But of course there was also fun in this 15th of February: My mom send me a touching e-card that started with an ad for “finding a husband for free” (she claims she could not influence the content of the ad), Ingrid sent me photos of Princess Estelle, my younger brother by choice wrote me a handwritten letter from Africa (!), my friends gave me gifts I immediately put in use (classical (and very good) Swedish short stories in booklet format and pretty earrings), my co-workers sang for me, and I finally put up the patron for the organisation I work for in a gold frame behind my desk. (It’s the Crown Princess, of course.) (I also got lots of texts and Facebook posts, thank you.)

And on Saturday, I’ll have a full house.

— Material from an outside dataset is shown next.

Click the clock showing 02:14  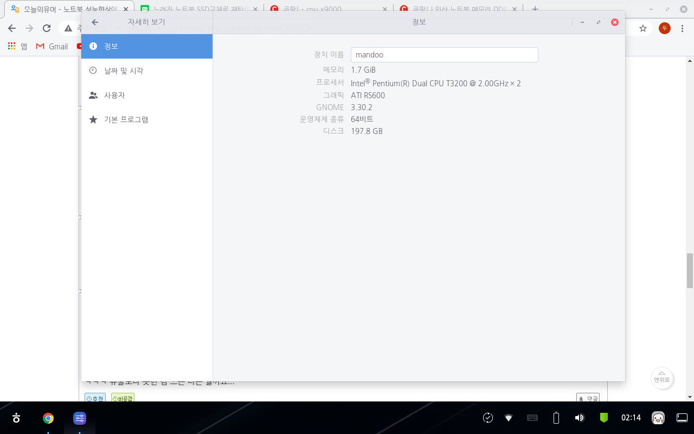coord(631,418)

Because I believe you should always celebrate being alive, I invited people for wine and finger food at my new place. I sent the invitation also to far-away friends out of courtesy. I mean, who would come all the way from Southern Germany or Belgium for a less significant birthday as 28 is? Turns out my friends do – and how awesome is that?

Last Friday Night

Magda, giant present bags, me, Martina

Magda, giant present bags, me, Martina

Happy Friday, everyone! This is a line my former colleague/mentor at my internship would exclaim when she cheerfully entered the office on Friday mornings and I think it is a most wonderful tradition. Each Friday, I put up a postcard on my desk that reads, “Hip Hip Horray, it’s Friday!” I have almost become superstitious, worrying there will not be a weekend if I don’t put up the card.

When Emma saw the name cards, she said, "Ah, a real Uppsala alumna you are!" because student dinner parties in Uppsala always have name cards.

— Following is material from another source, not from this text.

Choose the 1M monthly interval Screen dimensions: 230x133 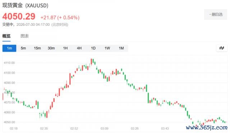(x=121, y=48)
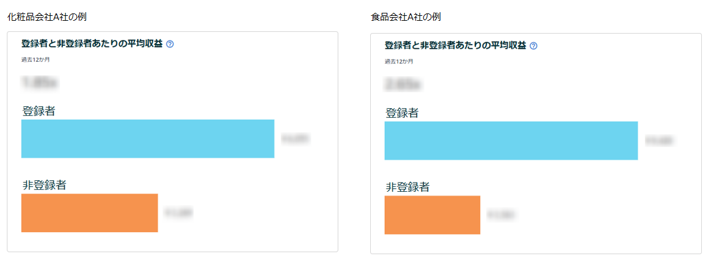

When Emma saw the name cards, she said, “Ah, a real Uppsala alumna you are!” because student dinner parties in Uppsala always have name cards.

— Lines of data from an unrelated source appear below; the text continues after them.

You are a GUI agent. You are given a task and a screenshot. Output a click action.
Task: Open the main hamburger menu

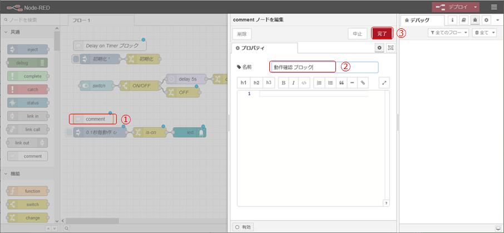[494, 7]
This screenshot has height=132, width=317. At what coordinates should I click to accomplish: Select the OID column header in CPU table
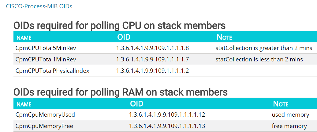click(x=124, y=37)

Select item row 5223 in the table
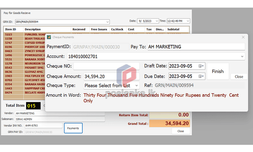[24, 34]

Last Friday then – what a delightful Friday that was! I already recounted the day and at night, I gathered all my friends at the Persian restaurant Shahrzad where I had reserved a chambré separé for our party of twentysomething people. It was such an enjoyable task to put out the little name cards I had made and with each card think, “Oh, and this friend is coming, too”, “And that’s her who I worked with during that time”, “So nice to see this person again who I share this memory with”. There were Stockholm and Uppsala friends from all periods of my Swedish life: the first friend from five years ago who accompanied me through it all, the first co-workers I had, the Germans who I met in Germany and who moved at the same time as me, the friends who I met through choir, other foreigners who studied Swedish with my side by side after work, the ones who brought me through my thesis, the new relative I only recently befriended. They were all there, they had taken their time to come and truly, ““I count myself in nothing else so happy as in a soul remembering my good friends“.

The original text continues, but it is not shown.